The overall symptoms of the disease are categorized into 5 stages, ranging from mild to severe, as follows:
- Stage 1: Unilateral abnormal movement.
- Stage 2: Symptoms become more noticeable and affect both sides.
- Stage 3: Postural instability issues arise, particularly during directional changes, turning, or slight impacts, increasing the likelihood of falls.
- Stage 4: Self-reliance decreases, significant postural issues emerge, requiring assistance in daily activities such as changing positions, standing, and walking.
- Stage 5: Patients often become wheelchair-bound, bedridden, or experiencing severe rigidity, joint deformities, inability to swallow food, and requiring constant assistance, posing a risk of infectious complications.
Parkinson's disease is not curable, but treatment can improve quality of life.
At present, no cure or treatment can halt the progression of Parkinson's disease. The treatment focus is to enable patients to perform daily activities and maintain the best possible quality of life at each stage of the disease.
Medications
Medications come in various forms and act through diverse mechanisms to increase dopamine levels in the brain. Examples include oral medications such as Levodopa, COMT Inhibitors, Dopamine Agonists, and MAO-B Inhibitors. Additionally, there are skin patches and subcutaneous injections.
“Some people worry that taking medication may worsen their symptoms, leading to a continuous need for increased dosage. This concern is based on a misunderstanding because Parkinson's disease is a neurodegenerative condition, and symptoms naturally progress over time. It is not a result of the medication.”
“Starting the appropriate medication early in the disease and maintaining a disciplined medication schedule can significantly improve the quality of life for individuals with Parkinson's disease.”

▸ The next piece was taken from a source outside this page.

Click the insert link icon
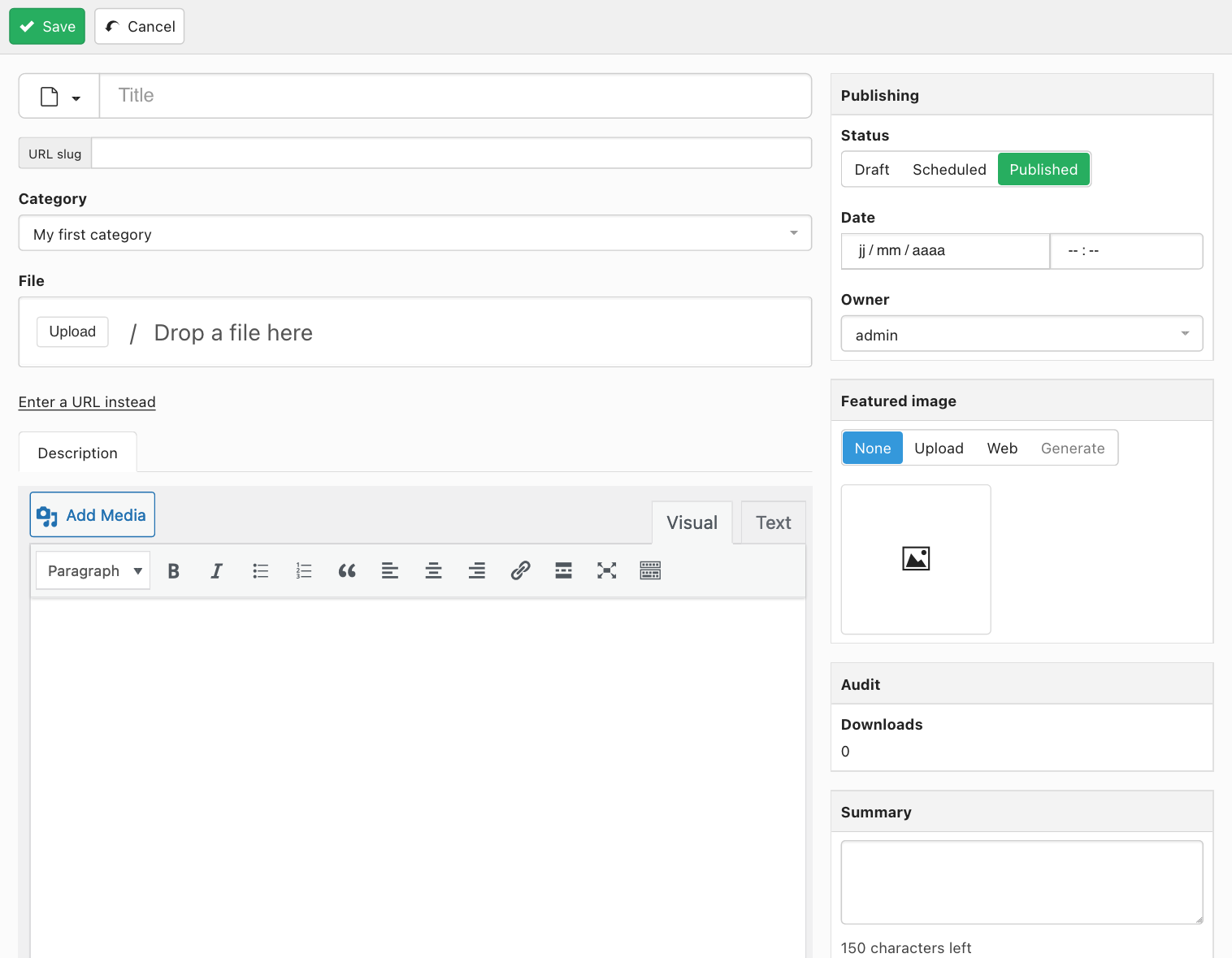This screenshot has width=1232, height=958. pyautogui.click(x=520, y=571)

“Many patients find that their symptoms do not improve despite taking medication. Often, this is due to improper administration. It is crucial to take the medication on an empty stomach, at least 30 minutes before meals, and adhere to a consistent daily schedule. Avoiding taking medication with milk or high-protein foods is also important, as it can hinder absorption.”
Surgery for patients with indications
Surgery for implanting deep brain stimulation (DBS) devices is suitable for Parkinson's disease patients who have been treated with medication but experience inconsistent responses or medication-related side effects. However, surgery is not a cure for the disease and may not be appropriate for every patient. The choice of treatment approach will depend on individual suitability.
Exercise and physical therapy are integral to the overall treatment at all stages.
Engaging in exercises that promote muscle relaxation, Tai Chi, Qigong, and dance activities, combined with physical therapy practices such as walking and posture training, joint range of motion exercises to prevent stiffness, speech therapy for those with soft speech, and swallowing training for individuals with eating difficulties, are all beneficial components of the treatment plan.
“The management of Parkinson's disease requires a holistic approach, incorporating medications, physical therapy, optimizing the daily living environment, and reducing the risk of accidents for patients. It involves collaborative care from multidisciplinary professionals, including neurologists, physical medicine and rehabilitation physicians, psychiatrists, nurses, physiotherapists, occupational therapists, pharmacists, and the active involvement of family members and the patients.”